The Chancellor, in the twelfth seat, directly opposite the Queen, nodded to her. ‘The Court recognises the Seat of House Elindorien.’

She walked to the circle, keeping her hands busy holding up her skirts so that they would not be seen to be trembling. As a Daughter of the White Court it was her duty to speak out for the best interests of the realm, as she had done that morning, and they hadn’t listened. If she didn’t say something now, it would be too late: they would vote for reclusion and hide in their marble halls as the world fell apart around them. Then when their own walls crumbled, they would look around and find no one left to help them.

‘Majesty, if I may be so bold, Lord Denellin overlooks a crucial fact. The human Empire to which he refers is also our Empire. We are a part of it, by solemn treaty and the custom of ages. We trade in its markets, teach in its universities; its troubles are our troubles. We cannot isolate ourselves as he suggests without severing our ties with the Empire altogether.’

Tanith looked around the chamber, at the men and women of the Ten in their House colours beneath their velvet banners. Gold and silver thread winked in the sunshine filtering down through the filigreed dome.

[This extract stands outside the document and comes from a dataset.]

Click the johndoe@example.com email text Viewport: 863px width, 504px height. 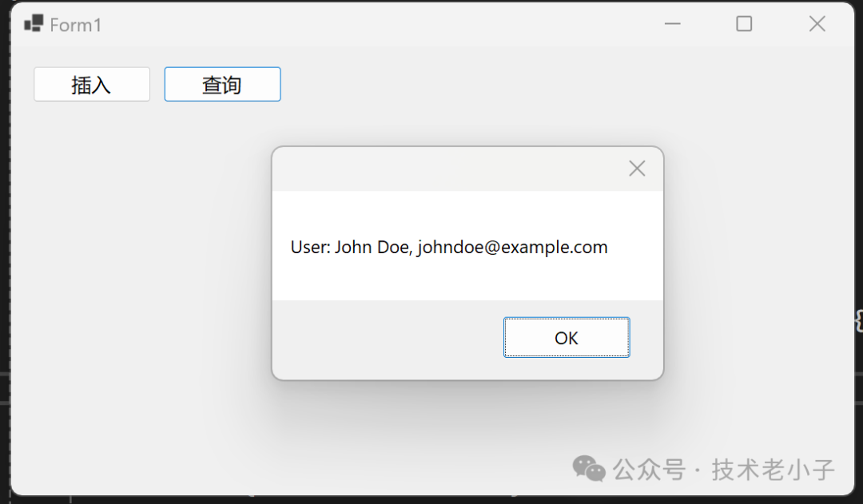click(512, 248)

‘As my father likes to remind me, we are not a warlike people. We are a people of alliance, of negotiated peace, the kind of peace to which we swore ourselves in this very chamber centuries ago. Would you have Astolar secede from the Empire and break those oaths?’

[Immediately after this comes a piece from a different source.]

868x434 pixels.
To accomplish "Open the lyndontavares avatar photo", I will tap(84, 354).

Grey heads shook gravely and leaned towards their neighbours’, the susurrus of whispered words too soft for her to hear. She was the youngest in the chamber by thirty or more years; many of the Ten had been ageing when her mother had ascended to the High Seat – Berec had made toys for her when she was a child! How many members of the Court still saw her as that child, playing at being Queen in the empty chamber, marching her wooden horse across the speaker’s circle? Perhaps her father had been right and Ailric’s presence at her side would have lent her some gravitas. Too late to worry about that now.

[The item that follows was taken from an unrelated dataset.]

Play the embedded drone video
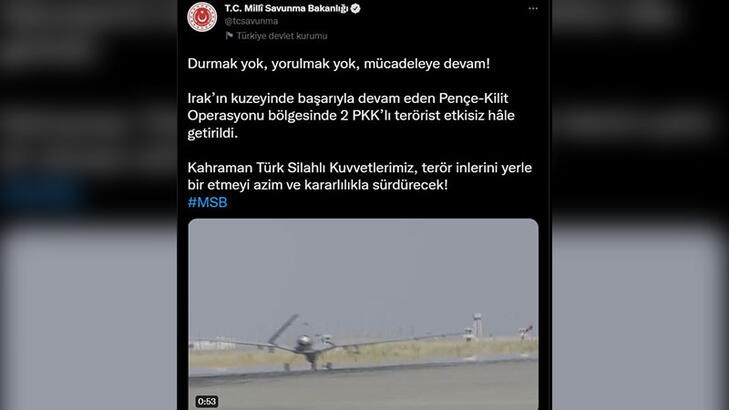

‘But more importantly, we must face the fact that the Veil which protects our world is failing. Worse, there is a reiver loose who has the power to tear a hole in it, and if he is not stopped, he could rend the whole Veil. Without it there will be nothing to secure us from the dark realms. The Hidden Kingdom will be exposed and its denizens given free rein to invade the daylight world. We must stand against this reiver, or deal with worse than rioting apprentices.’

Hisses of distaste. The Queen turned her head aside, lips pressed into a thin line.

‘You are certain of this? You have seen this reiver?’ asked Taren, the next youngest after Tanith. He was slender and dark enough to belie his years, if one did not look closely enough to see the crow’s feet, the silver-brushed temples.

‘I have seen his handiwork and that was enough.’ Despite her best efforts, Tanith’s trembling had reached her voice, and the more she tried to suppress it, the sharper her tone became. ‘A young man was attacked, his body so torn he almost bled to death as I fought to Heal him. His mind, his memories, utterly violated.’ A single hot tear spilled over her lashes and coursed down her cheek at the pain of the memory. ‘I had to shield him from the Song itself to give him peace.’

‘Does he live, this young man?’ asked Denellin.

‘He lives. More by luck than any skill of mine, but he lives.’ Tanith fumbled open the tiny pearl buttons on her left sleeve, one by one.

‘Who is he? Can he be brought before us, that we might question him?’

‘He’s no one important, no scion of a noble house. Just a human.’ She wrenched her sleeve back. Two or three pearls burst their stitching and rattled across the tiled floor. ‘The reiver’s creatures did this to me.’ She brandished her scarred forearm before their shocked faces. ‘Does this make it real for you? Is this evidence enough that the threat to the Veil, and to us, is real?’